Last year, I was fortunate to afford myself the luxury of reading El Quijote in its entirety, and would like to share some fun bits of it with you. Most specifically, I want to highlight for you some of the insulting terms that the so-called Caballero de la Triste Figura uses to vituperate poor good old Sancho Panza, to remind him, at every step of the way, how stupid he is.
But, before immersing ourselves in this juicy topic, a little bit of background -in case you are not familiar with the story- is in order. Briefly, the story begins as follows:
After reading countless books about caballería andante (walking cavalry), which was at the time a very popular literary genre that narrated the epic stories of young, brave and flawless heroes, Alonso Quijano, an impoverished nobleman from La Mancha, goes awkwardly crazy, and decides that he too can live the life of a walking knight. He becomes convinced that his own adventures would achieve as much fame as those of the best of them, like Amadís de Gaula. But Quijano -don Quijote hereafter- didn’t take off alone; lured by the promise of the governorship of his own island, a peasant from a nearby neighborhood, Sancho Panza, left his wife and children in order to serve as don Quijote’s side kick.
And this is how these two characters became the most famous odd couple in the history of great literature. And, like every couple, don Quijote and Sancho have their ups and downs. And when the former gets mad at the latter, oh my, oh my…Don Quijote is merciless, and extremely creative when it comes to uttering insults to Sancho, but even the harshest tirades of slurs are nothing more than his expression of tough love, or constructive criticism. As a matter of fact, Sancho’s loyalty seems to be directly proportional to the amount of verbal abuse he’s being made target of.
When it comes to the actual harsh terms don Quijote uses to address Sancho, we can distinguish between single terms and compound phrases. Among the most frequent ones in the first category are:
Mentecato: This one appears a lot in the novel. I believe the term is not very common in current Spanish. It’s actually my favorite-sounding one, and it translates as “fool,” “idiot,” or “moron.”
Bellaco: This one has more of an evil side to it than the previous word. It translates as “wicked” or “unscrupulous.” It basically refers to a person who necessarily has to have enough astuteness to deceive or trick others.
Simple: When this word is used to describe a person, it translates as “foolish” or “naive,” someone who is so simple-minded that lacks sufficient depth to have full understanding of things or situations, and can be therefore easily fooled. Don Quijote usually dedicates this word to Sancho when the good squire fails to comprehend things that are obvious to the knight; for example, the ludicrous notion that windmills are giants or that a flock of sheep is a dangerous army of men.
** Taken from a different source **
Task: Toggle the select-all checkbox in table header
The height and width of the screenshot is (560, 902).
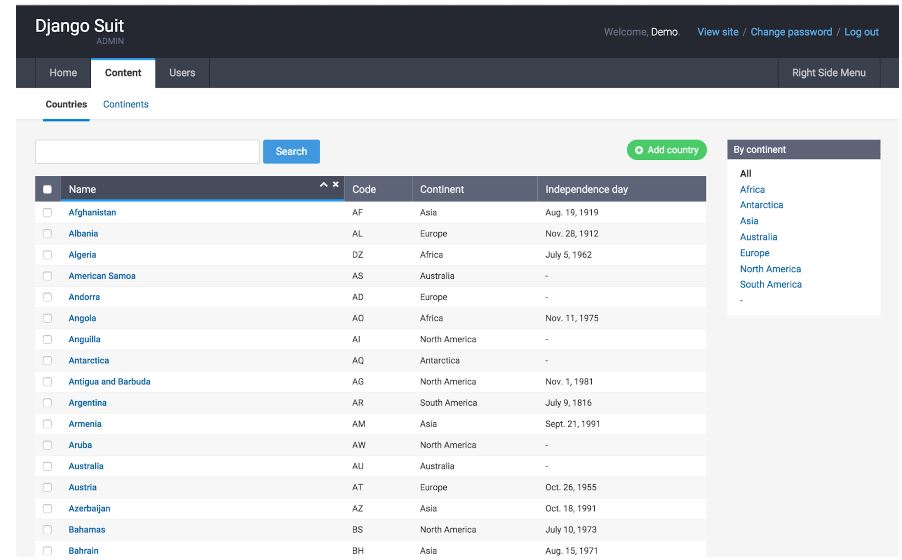Action: (47, 189)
Socarrón: This term is usually used as an epithet for Sansón Carrasco, one of the least sympathetic characters in the novel. “Socarrón” translates as “sarcastic” or “ironic”, and Sancho is being called “socarrón” mostly in the second part, as he evolves from his original simplicity into a more complex character, and develops the ability to make fun of others.
Hereje: It translates as “heretic,” someone who questions others’ faith or beliefs. Don Quijote calls Sancho “hereje” when he dares questioning the beauty of Dulcinea del Toboso. Those who read the book must have noticed that there’s nothing that gets don Quijote more out of his mind than disbelieving Dulcinea’s greatness and unparalleled beauty!
Interesting and unusual as these words may sound, they lose some of their impressiveness when contrasted with the compound insults, which are capable of triggering laugh-out-loud pure bliss. Here are some of my favorites:
Monstruo de naturaleza: This expression can be translated as “freak of nature”, a monster, an anomaly. No idea if the insult has any connection to the famously grotesque physique of Sancho, or if it refers to more intrinsic aspects of the squire’s personality. It’s good no matter the interpretation.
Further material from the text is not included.